### Work request
Reproduce verbatim the lines of the material below, starting at the line with "The width and height of the screenshot is (365, 365)." and ending at the line with "Given: Click the Park Side Bike Shop logo", both inclusive; skip the rest.

Source data below:

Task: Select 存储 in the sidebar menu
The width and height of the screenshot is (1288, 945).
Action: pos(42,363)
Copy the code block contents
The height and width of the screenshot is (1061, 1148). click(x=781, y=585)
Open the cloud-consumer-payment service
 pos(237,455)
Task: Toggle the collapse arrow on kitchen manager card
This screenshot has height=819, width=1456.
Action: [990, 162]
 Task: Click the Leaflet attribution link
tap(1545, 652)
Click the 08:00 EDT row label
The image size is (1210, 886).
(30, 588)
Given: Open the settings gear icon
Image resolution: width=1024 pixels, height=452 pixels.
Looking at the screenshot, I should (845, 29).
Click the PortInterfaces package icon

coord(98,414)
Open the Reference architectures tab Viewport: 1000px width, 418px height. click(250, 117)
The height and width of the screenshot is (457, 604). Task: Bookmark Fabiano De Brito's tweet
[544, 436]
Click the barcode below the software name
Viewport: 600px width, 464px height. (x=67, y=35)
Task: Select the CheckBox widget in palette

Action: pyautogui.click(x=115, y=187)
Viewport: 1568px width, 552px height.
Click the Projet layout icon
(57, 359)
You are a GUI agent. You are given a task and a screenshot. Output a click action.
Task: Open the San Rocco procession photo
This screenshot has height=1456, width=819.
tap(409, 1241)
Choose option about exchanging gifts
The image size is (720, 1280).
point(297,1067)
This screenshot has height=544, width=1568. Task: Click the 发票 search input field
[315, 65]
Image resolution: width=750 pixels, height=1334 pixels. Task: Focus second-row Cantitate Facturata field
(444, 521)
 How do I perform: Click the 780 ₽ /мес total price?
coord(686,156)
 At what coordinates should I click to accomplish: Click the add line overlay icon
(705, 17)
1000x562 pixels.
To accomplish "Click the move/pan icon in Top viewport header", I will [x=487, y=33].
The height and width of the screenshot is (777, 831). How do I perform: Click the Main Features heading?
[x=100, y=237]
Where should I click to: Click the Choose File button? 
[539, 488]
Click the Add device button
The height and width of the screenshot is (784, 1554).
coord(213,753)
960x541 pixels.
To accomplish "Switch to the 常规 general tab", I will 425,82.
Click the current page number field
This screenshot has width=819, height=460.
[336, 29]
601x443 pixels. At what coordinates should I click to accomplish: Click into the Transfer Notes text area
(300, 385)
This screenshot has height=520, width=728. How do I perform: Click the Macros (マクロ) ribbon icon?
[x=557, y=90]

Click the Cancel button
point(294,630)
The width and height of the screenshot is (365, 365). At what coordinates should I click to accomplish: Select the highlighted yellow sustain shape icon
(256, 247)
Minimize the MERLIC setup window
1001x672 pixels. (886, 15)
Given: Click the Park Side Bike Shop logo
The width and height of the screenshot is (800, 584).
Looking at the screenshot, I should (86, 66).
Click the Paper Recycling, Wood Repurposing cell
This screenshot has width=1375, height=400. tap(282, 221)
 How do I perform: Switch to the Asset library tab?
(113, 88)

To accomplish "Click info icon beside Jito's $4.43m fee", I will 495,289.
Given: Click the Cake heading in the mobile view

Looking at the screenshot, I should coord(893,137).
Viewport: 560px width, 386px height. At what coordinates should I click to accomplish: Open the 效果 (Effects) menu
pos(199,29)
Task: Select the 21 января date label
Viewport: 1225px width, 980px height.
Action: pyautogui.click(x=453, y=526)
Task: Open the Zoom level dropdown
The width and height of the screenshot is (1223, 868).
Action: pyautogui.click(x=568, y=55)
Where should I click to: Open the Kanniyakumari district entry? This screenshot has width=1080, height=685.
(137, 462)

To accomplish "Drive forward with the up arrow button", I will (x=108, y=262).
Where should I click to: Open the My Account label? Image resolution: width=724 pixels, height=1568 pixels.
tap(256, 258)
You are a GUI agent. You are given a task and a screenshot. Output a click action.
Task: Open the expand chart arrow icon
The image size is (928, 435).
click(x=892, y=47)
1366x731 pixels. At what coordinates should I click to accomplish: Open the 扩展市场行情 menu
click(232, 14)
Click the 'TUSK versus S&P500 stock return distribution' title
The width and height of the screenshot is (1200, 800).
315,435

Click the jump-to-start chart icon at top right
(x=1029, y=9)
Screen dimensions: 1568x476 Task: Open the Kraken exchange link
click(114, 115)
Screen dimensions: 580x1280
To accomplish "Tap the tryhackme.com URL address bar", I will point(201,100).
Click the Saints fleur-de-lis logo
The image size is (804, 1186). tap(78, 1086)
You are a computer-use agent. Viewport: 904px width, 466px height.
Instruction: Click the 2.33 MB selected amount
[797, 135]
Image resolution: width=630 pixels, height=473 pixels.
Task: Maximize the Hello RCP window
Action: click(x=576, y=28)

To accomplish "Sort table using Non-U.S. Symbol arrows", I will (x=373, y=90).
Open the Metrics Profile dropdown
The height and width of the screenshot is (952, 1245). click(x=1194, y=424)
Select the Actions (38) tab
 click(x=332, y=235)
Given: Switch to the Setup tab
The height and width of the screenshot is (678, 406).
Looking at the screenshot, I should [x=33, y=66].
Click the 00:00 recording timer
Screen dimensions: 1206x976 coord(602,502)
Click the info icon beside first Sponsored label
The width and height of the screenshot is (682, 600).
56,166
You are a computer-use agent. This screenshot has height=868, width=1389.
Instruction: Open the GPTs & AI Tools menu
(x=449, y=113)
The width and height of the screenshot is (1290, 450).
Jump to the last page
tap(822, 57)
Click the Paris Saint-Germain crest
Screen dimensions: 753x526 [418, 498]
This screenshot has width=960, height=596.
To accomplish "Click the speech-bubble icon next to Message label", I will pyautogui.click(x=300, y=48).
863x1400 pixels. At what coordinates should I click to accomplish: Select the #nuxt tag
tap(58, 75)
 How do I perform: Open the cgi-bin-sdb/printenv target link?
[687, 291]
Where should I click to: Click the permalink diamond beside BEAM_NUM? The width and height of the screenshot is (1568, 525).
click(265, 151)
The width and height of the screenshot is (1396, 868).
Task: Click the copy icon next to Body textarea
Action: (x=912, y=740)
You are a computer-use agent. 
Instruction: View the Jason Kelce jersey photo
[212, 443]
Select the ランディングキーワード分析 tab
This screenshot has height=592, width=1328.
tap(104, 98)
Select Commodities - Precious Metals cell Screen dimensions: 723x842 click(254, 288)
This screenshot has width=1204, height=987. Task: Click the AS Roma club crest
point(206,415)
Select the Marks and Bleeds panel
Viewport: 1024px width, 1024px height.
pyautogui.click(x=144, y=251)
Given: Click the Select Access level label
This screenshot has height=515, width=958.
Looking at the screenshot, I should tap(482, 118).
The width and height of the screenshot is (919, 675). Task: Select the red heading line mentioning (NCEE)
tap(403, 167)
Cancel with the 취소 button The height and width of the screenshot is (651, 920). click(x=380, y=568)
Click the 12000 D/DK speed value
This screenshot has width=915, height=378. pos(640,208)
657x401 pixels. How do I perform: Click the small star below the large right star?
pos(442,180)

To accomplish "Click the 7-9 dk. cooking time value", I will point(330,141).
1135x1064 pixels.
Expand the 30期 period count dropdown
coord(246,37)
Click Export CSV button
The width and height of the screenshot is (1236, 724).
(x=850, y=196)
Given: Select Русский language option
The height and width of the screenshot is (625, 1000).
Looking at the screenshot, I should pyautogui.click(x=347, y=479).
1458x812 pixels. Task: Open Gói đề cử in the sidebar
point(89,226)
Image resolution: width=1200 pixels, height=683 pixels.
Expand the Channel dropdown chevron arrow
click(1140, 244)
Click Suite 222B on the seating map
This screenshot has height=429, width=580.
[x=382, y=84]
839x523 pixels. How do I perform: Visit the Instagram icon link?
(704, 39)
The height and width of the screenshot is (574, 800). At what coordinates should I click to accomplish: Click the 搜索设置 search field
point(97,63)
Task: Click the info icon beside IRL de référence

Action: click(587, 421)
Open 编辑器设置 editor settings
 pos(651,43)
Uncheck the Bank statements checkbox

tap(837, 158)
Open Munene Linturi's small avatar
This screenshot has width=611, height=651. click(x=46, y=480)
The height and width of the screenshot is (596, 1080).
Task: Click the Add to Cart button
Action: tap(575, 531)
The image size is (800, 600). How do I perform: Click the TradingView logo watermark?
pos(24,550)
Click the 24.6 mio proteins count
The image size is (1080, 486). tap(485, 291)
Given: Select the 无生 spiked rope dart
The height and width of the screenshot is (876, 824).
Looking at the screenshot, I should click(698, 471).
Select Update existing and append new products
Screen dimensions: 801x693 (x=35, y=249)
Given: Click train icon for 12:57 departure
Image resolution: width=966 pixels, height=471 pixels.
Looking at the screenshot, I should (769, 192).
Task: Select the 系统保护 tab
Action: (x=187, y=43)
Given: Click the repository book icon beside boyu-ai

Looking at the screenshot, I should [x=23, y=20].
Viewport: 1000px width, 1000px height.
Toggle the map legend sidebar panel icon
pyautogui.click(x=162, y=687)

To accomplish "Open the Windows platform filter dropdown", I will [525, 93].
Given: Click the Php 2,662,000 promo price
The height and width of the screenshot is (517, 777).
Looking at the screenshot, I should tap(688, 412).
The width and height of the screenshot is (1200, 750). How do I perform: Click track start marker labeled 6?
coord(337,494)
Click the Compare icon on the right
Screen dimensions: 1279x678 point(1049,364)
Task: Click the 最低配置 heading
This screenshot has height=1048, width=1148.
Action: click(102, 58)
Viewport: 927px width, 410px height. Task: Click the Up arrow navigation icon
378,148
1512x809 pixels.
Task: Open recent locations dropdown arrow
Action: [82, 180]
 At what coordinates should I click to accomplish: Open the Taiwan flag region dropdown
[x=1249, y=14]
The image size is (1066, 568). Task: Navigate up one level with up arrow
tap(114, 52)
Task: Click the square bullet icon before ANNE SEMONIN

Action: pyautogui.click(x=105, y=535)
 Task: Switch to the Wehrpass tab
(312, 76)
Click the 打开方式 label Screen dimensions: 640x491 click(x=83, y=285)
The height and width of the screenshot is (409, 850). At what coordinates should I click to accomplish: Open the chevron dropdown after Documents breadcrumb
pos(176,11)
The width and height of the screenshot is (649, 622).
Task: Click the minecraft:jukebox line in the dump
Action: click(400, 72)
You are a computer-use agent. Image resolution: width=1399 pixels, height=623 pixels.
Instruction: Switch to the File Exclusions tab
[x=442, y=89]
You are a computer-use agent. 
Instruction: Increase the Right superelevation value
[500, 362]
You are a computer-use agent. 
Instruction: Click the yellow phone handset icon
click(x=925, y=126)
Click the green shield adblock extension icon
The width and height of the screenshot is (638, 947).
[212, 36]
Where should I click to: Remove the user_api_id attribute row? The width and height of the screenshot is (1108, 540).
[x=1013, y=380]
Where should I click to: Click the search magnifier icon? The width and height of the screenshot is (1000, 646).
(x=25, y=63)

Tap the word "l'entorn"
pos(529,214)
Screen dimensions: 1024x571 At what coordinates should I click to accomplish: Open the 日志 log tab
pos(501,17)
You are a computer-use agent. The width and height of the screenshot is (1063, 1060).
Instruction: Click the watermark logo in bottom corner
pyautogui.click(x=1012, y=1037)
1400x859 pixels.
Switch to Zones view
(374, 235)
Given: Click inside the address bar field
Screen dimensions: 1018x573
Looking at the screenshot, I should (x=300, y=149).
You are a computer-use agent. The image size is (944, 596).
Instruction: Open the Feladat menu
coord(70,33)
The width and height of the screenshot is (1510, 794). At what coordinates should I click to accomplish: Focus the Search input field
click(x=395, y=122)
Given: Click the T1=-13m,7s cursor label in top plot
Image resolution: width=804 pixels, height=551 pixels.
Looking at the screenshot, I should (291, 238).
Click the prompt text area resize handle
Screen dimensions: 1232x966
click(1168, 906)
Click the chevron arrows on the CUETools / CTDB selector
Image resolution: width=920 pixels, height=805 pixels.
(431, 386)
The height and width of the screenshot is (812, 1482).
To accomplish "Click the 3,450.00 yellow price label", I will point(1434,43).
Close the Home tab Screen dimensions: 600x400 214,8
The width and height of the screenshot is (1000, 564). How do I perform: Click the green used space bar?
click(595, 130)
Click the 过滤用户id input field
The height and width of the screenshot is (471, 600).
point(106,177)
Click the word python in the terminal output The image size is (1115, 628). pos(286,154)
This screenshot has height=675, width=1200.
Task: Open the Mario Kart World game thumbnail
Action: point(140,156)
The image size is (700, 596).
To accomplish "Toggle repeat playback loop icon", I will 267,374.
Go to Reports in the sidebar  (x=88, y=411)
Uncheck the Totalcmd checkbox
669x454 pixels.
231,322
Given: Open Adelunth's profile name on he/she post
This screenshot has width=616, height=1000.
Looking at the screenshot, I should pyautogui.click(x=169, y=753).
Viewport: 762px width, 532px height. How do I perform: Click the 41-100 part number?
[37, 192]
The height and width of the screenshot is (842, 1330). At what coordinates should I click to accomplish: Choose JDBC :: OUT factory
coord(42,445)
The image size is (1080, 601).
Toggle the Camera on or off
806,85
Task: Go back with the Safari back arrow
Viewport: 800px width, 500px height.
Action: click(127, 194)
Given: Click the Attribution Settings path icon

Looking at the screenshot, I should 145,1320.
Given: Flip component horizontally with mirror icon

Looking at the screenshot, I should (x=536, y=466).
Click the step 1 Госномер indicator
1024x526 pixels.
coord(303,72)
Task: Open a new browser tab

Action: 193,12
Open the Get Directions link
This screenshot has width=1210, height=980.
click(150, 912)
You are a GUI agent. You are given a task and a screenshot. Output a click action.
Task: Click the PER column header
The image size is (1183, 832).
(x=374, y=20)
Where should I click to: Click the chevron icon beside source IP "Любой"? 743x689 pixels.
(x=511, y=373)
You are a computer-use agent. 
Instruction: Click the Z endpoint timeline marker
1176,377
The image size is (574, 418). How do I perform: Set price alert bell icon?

End of Source data.

### Task solution
The width and height of the screenshot is (365, 365). At what coordinates should I click to accomplish: Select the highlighted yellow sustain shape icon
(256, 247)
Minimize the MERLIC setup window
1001x672 pixels. (886, 15)
Given: Click the Park Side Bike Shop logo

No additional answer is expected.